**Exercise details:**
Beginning with the line that holds "Task: Click the" and ending with the last line below, please copy every line exactly, add nothing, and leave out the pictures.

** Supplied entries follows **

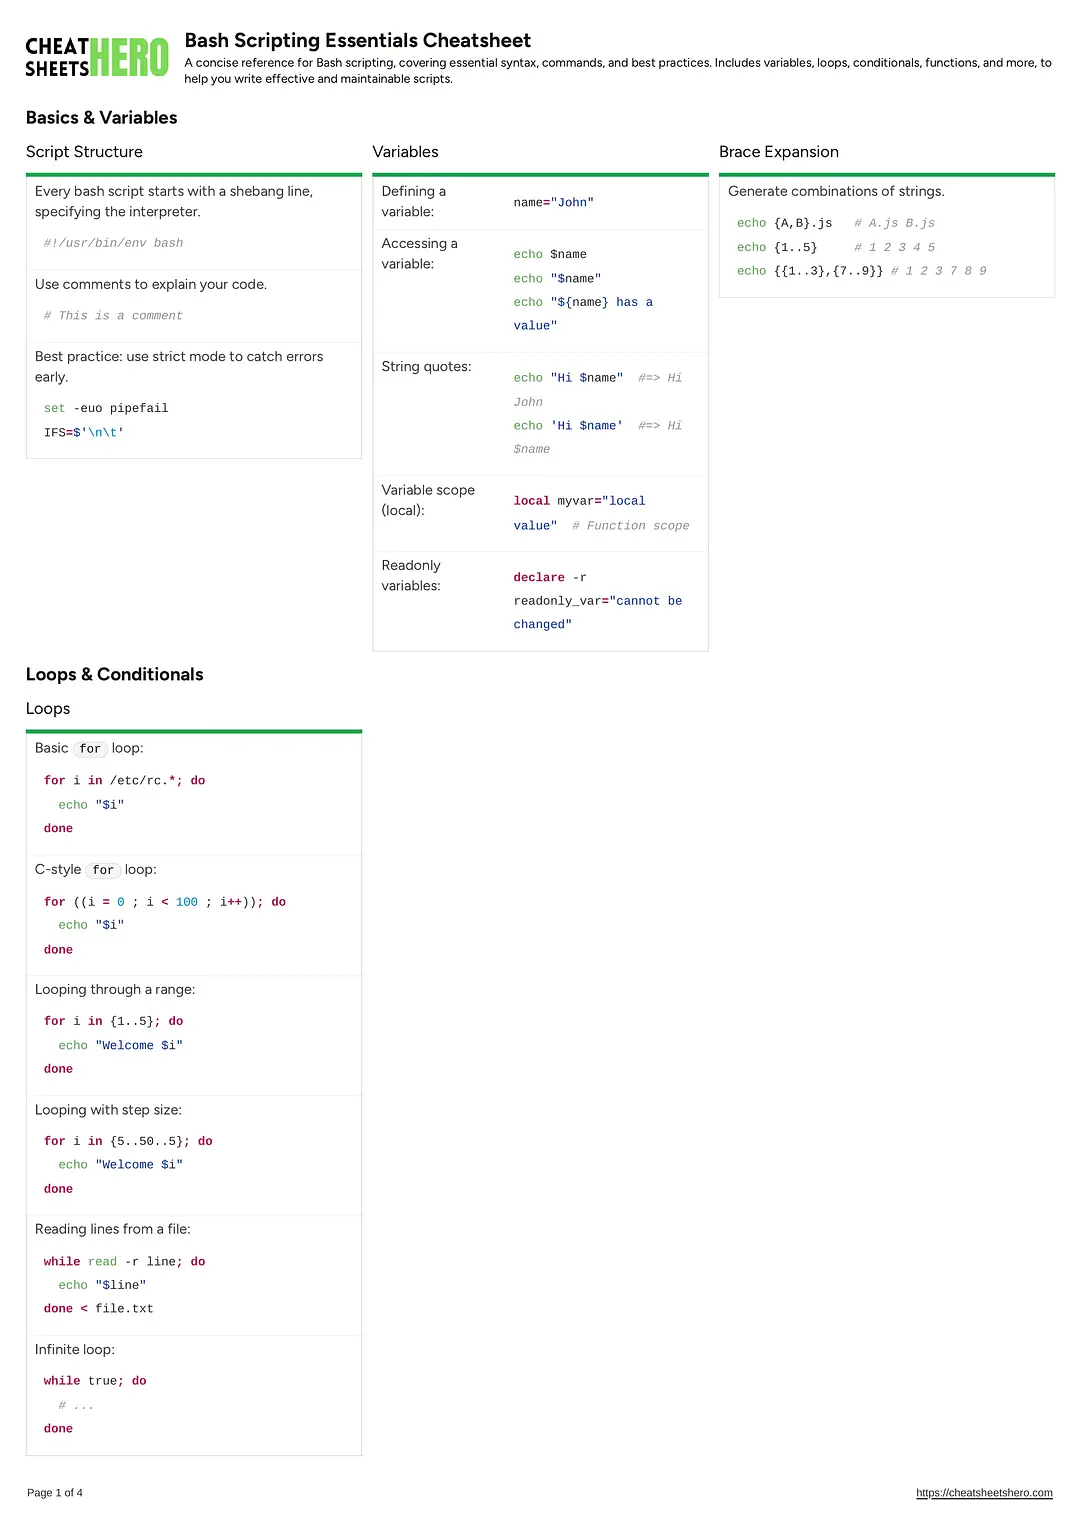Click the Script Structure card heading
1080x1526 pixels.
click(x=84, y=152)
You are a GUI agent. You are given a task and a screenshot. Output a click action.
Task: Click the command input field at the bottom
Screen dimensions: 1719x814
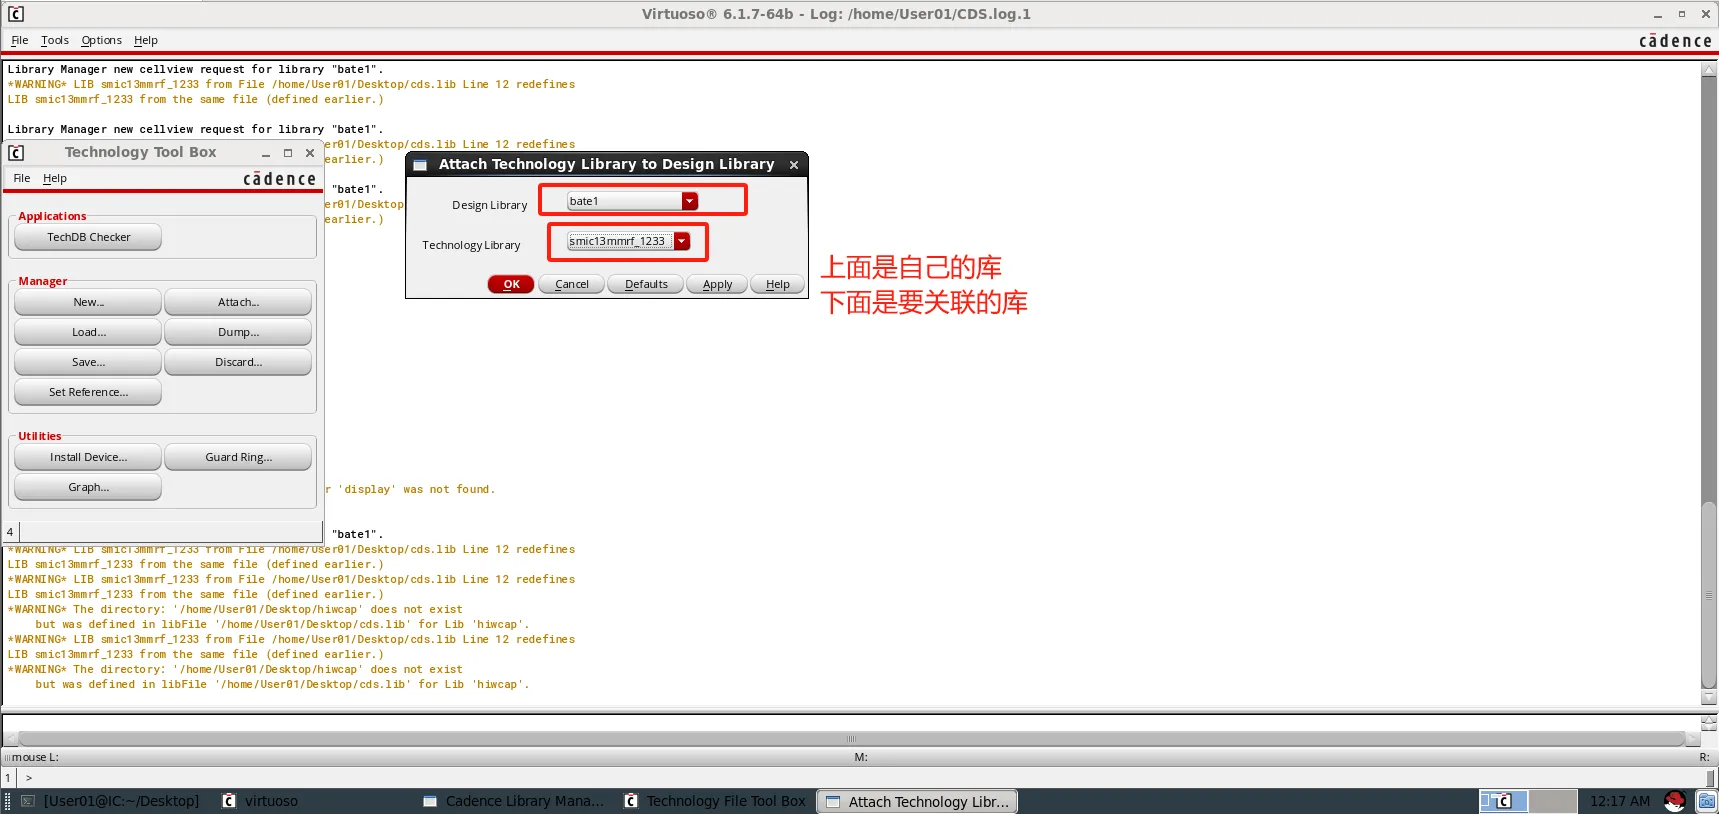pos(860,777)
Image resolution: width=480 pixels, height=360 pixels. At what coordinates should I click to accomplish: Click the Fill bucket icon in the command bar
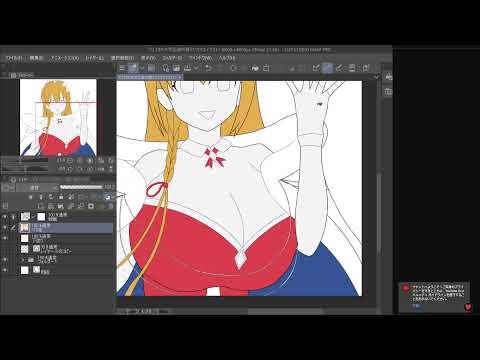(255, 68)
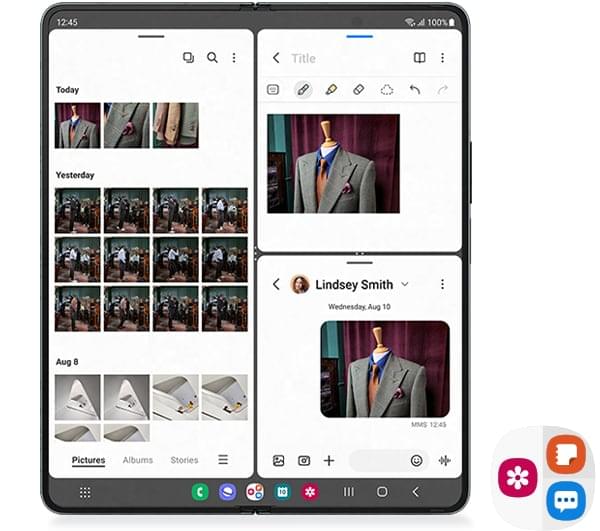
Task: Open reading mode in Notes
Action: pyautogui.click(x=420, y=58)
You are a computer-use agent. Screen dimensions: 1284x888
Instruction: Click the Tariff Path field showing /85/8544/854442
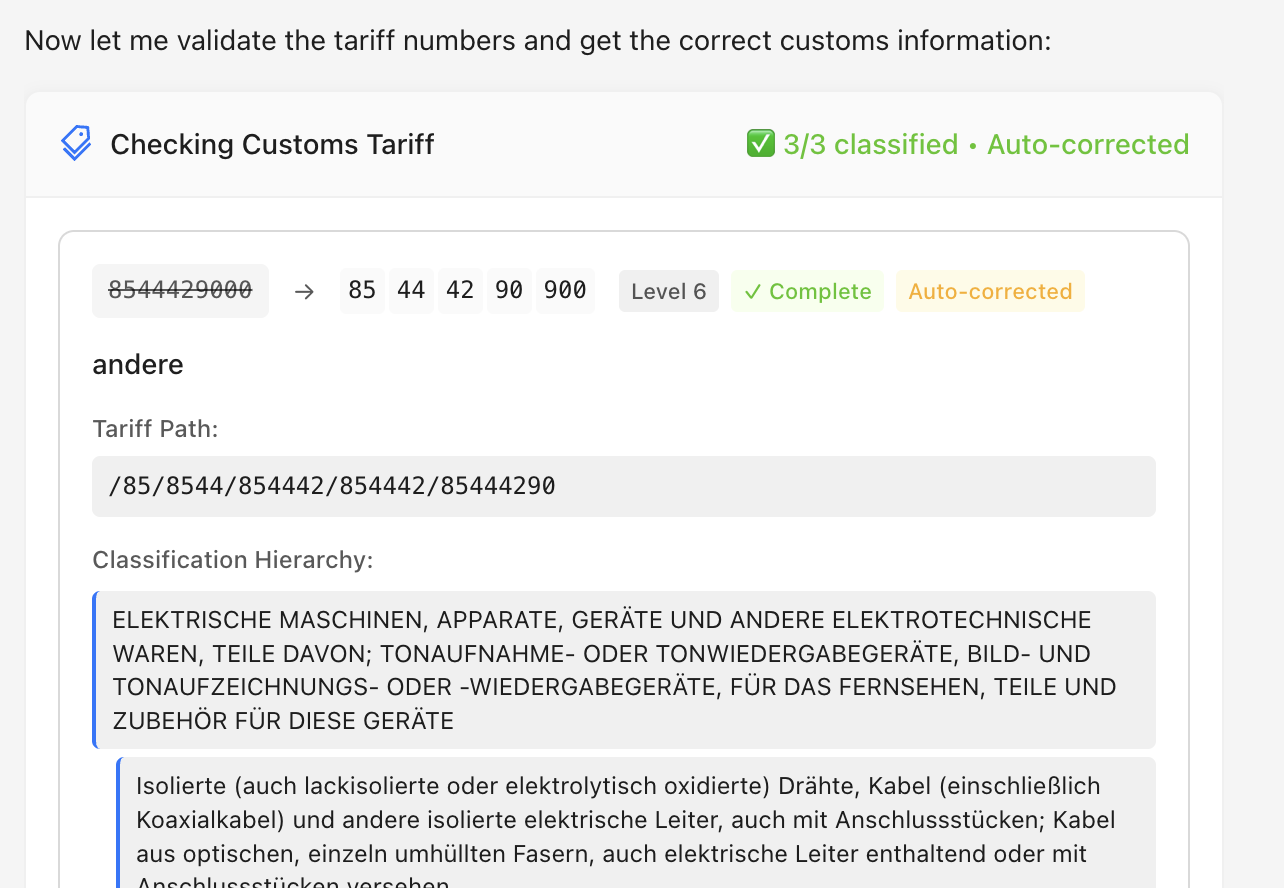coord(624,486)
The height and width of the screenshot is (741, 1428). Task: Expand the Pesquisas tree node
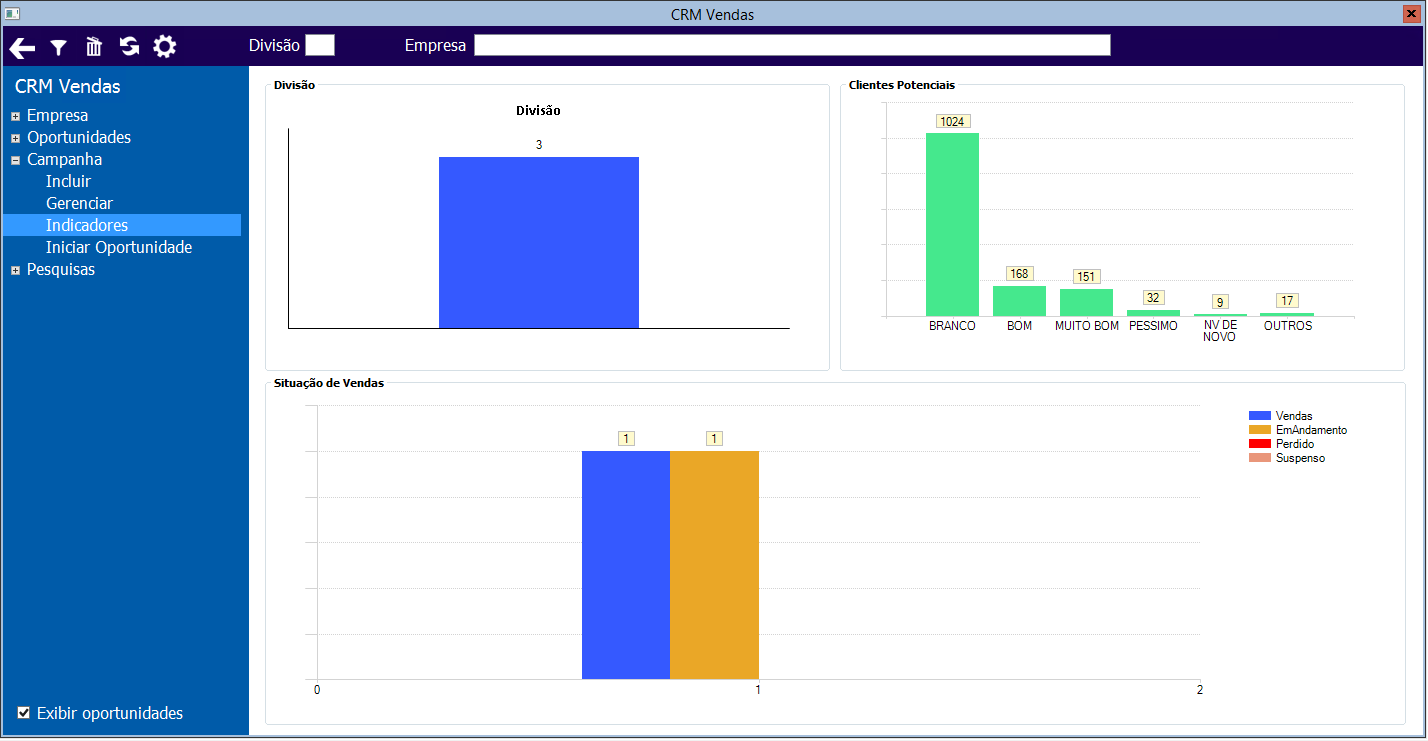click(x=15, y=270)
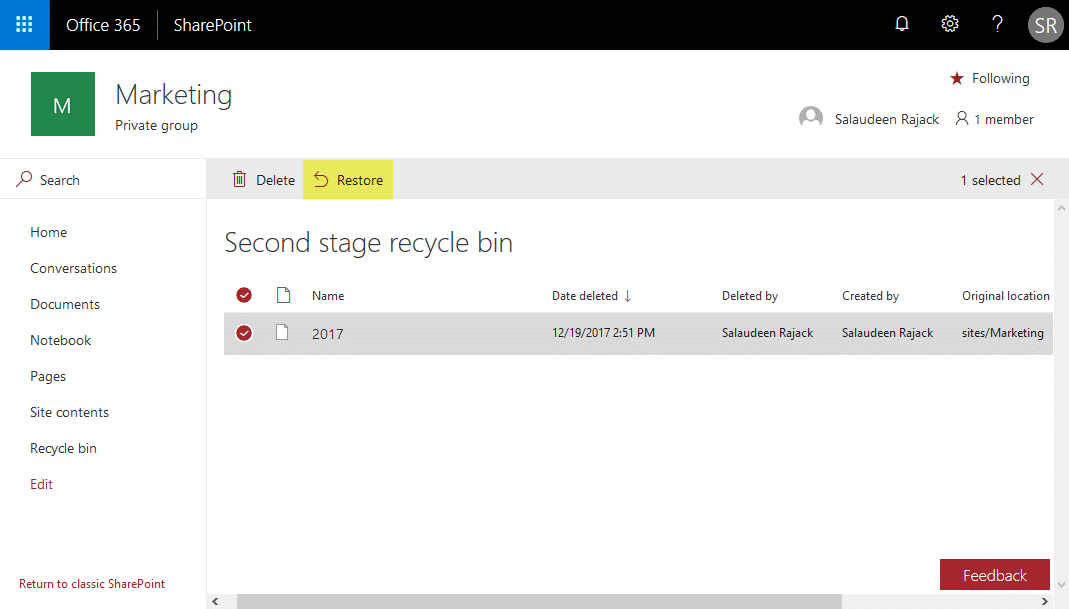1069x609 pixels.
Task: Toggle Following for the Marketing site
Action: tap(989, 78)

** End of Supplied entries **

**Response to this exercise:**
Task: Click the command input field at the bottom
Screen dimensions: 1719x814
pos(860,777)
Image resolution: width=480 pixels, height=360 pixels. At what coordinates should I click to accomplish: Click the Fill bucket icon in the command bar
(255, 68)
Task: Open reading mode in Notes
Action: pyautogui.click(x=420, y=58)
You are a computer-use agent. Screen dimensions: 1284x888
Instruction: Click the Tariff Path field showing /85/8544/854442
coord(624,486)
The height and width of the screenshot is (741, 1428). Task: Expand the Pesquisas tree node
click(x=15, y=270)
1069x609 pixels.
Task: Toggle Following for the Marketing site
Action: tap(989, 78)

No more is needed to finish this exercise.